Der öffentliche Streit zwischen Italiens ​Ministerpräsidentin Giorgia Meloni und
US-Präsident Donald Trump spitzt sich zu. »Meine Beliebtheit
geht Sie nichts an«, schrieb Meloni auf Instagram, »ich schlage vor, Sie konzentrieren sich auf Ihre eigene.« Trump
hatte zuvor auf ​seiner Onlineplattform behauptet, Meloni
wolle ⁠ihre Beziehungen zu den USA nur verbessern, ​um ihre Beliebtheit zu steigern. Dabei schrieb Trump Melonis Vornamen
falsch, nämlich »Gigiorgia«. Meloni antwortete, ‌Trumps ⁠Angriffe gegen
sie seien grund- ​und sinnlos. Es habe ihren Umfragewerten
sicher nicht geholfen, mit Trump befreundet zu sein.

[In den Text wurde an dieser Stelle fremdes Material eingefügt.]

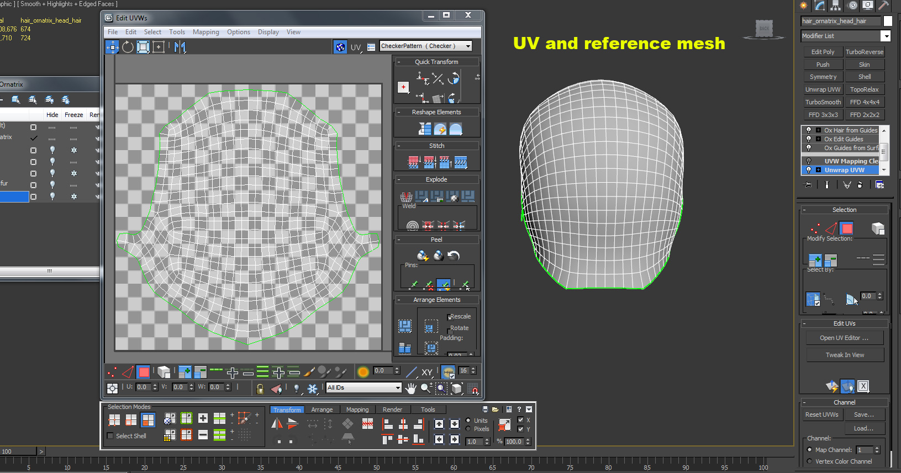Click the white object color swatch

Trump warf Meloni zudem vor, aus
innenpolitischen Gründen die Beziehungen zu den USA kitten zu wollen,
nachdem Italien das militärische Vorgehen der USA gegen den Iran nicht
unterstützt habe. »Jetzt, nachdem die Vereinigten Staaten den Iran
militärisch besiegt haben, will sie wieder befreundet sein, um ihre
‚Beliebtheitswerte aufzubessern‘. Nein, danke«, schrieb Trump. Meloni wies
Trumps Kritik auch hinsichtlich der Stützpunkt-Nutzung zurück. Sie
erklärte, diese unterlägen Vereinbarungen, an die sich Rom gehalten
habe.

In einem am Freitag veröffentlichten Telefoninterview mit dem italienischen Fernsehsender La7 hatte Trump gesagt, Meloni
habe ihn beim G7-Gipfel in Evian um ein gemeinsames Foto
»angebettelt«
. Einer Abschrift des Senders zufolge sagte er, er habe
zugestimmt, ein Foto mit Meloni zu machen, weil er »Mitleid« mit ihr gehabt habe. Meloni könne sich glücklich schätzen, dass er sich mit ihr unterhalten habe: »Ich musste gar nicht mit ihr reden.« Daraufhin hatte Meloni Trump ​als Lügner bezeichnet. Italiens Außenminister Antonio Tajani sagte eine
für kommende Woche geplante Reise in die USA ab.